Cinéma / LE CARAVAGE d’Alain Cavalier

Le cinéaste de Thérèse , de Libera Me et de Pater , qui s’est fixé depuis des années de filmer avec sa petite caméra vidéo le monde qui l’entoure , nous propose cette fois-ci une approche «  iutime »  en forme de preuve d’amour entre le cheval et sa monture . En même temps qu’ une approche de ce rapport du filmeur qu’il est,  avec son sujet qu’il doit apprivoiser et par lequel  il doit faire  se faire  accepter au cœur de cette relation intime , avec son regard extérieur . Une expérience Unique , passionnante , voire bouleversante …

l'affiche du film
l’affiche du film

Quand l’oeil de la caméra rencontre celui du cheval …c’est l’une de premières images du film qui en dit long déjà sur la manière dont le cinéaste entame le dialogue et l’approche avec cet univers d’un rapport « intime » entre un cheval et sa monture. D’autant que ce cheval et cette monture ne sont pas n’importe lesquels , il s’agit en effet de l’artiste  Bartabas dont on connaît les spectacles magnifiques aboutissement d’un long travail en communion avec son cheval, pour arriver à cette perfection ultime offerte au public. Et c’est donc au cœur de ce long travail d’entraînement quotidien et de la recherche de la perfection des gestes destinée à proposer cette unité « fusionnelle » entre l’homme et l’animal , à laquelle le cinéaste avec l’accord de Bartabas, nous invite a en être , les complices . En même temps que le cinéaste va inscrire au cœur de cette approche son propre rapport au monde et au cinéma , celui du filmeur , ce troisième homme observateur qui va lui aussi devoir apprivoiser son sujet et se faire accepter «  tu vas me dire bonjour , dis ? » dit-il interpellant dans une première approche en plan serré du Caravage , le cheval de Bartabas. Alain Cavalier sait qu’il est – dans un premier temps- l’intrus qui vient s’imposer  dans un rapport intime dont il n’est pas partie prenante.
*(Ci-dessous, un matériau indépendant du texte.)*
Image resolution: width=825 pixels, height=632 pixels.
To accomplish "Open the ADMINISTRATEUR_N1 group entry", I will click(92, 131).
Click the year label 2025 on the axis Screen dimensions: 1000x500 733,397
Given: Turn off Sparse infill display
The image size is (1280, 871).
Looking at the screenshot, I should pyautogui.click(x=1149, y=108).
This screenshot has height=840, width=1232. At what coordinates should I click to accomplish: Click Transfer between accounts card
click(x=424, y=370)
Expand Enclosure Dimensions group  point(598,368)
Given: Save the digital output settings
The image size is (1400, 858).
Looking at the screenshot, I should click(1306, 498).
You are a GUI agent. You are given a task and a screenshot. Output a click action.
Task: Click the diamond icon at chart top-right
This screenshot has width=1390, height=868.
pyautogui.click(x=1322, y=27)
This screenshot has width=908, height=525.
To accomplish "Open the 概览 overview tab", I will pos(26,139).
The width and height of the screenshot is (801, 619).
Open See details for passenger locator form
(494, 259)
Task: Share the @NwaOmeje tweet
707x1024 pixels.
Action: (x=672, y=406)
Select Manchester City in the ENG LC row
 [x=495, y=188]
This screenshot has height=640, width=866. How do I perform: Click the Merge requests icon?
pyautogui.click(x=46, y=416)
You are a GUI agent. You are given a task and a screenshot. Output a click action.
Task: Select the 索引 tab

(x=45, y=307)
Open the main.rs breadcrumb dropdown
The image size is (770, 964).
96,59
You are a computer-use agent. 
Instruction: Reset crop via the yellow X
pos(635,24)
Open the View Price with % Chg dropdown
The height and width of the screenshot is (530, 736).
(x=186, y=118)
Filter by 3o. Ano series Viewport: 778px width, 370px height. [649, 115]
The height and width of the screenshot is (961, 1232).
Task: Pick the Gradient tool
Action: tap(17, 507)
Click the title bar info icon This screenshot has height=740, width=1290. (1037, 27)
Ces quelques mots dits avec douceur et une certaine appréhension , ressemblent à « l’apprivoise-moi » du Petit Prince de Saint Exupéry . Par cette première approche, en douceur, Alain Cavalier nous fait en même temps témoin de cette fonction première du cinéma ( de cette «  caméra œil » ) allant à la rencontre de l’autre qui , d’une certaine manière, lui renvoie le miroir de lui-même . C’est aussi cette « peur »  de ne pas y être accepté que le cinéaste nous livre sans détours au long des séquences où sa présence étrangère, constitue forcément une nouvelle donne …

Le  cheval Le  Caravage
Le cheval Le Caravage

Il y a une scène magnifique qui en dit long sur cette « position » du cinéaste intrus au cœur d’une dispositif dont elle finit par révéler par la surprise qui s’y inscrit , tout le chemin qui a été fait depuis le « bonjour » sollicité en début d’approche . C’est cette séquence au trois-quart du film , avec  le cinéaste placé au centre de l’arène d’entraînement pour en enregistrer les images , où l’on voit après un séance intense avec son cavalier le cheval se détendre par des exercices au sol , puis se lever et soudain se ruer vers la caméra du cinéaste «  il l’a lêchée ! » , s’exclame alors Alain Cavalier bousculé et surpris de cette marque d’affection à l’homme à la caméra que le cheval a voulu embrasser . Dès lors la crainte d’être un intrus qui se manifestait au début du film par certains plans hésitants faits de petits tremblements et de dérapages révélateurs d’une crainte de réaction de rejet , trouve son aboutissement heureux dans cette magnifique scène où l’on voit d’ailleurs le cheval prolonger son geste et revenir vers cette caméra      ( et celui qui la tient ) comme pour lui dire «  n’aie pas peur , je t’ai accepté » . Car en vérité si ce n’était pas le cas un cheval d’ un poids d’environ 800 Kilos qui fonce vers une caméra et l’homme  qui la tient ,  s’il avait voulu être agressif, aurait fait bien plus de dégâts que de la  bousculer  un peu  et la salir de sa salive en la léchant !. On mesure ici , que la discrétion et le respect du cinéaste envers son sujet  est le miracle du film qui fait- de cette intimité qu’il a souhaité traduire entre l’homme et son cheval , mais aussi entre lui ( le filmeur) et son sujet –   une magnifique leçon d’humanité et de cinéma dont on retrouve la force du regard avec laquelle il « embrasse » ce qui est son rapport au monde et à l’autre .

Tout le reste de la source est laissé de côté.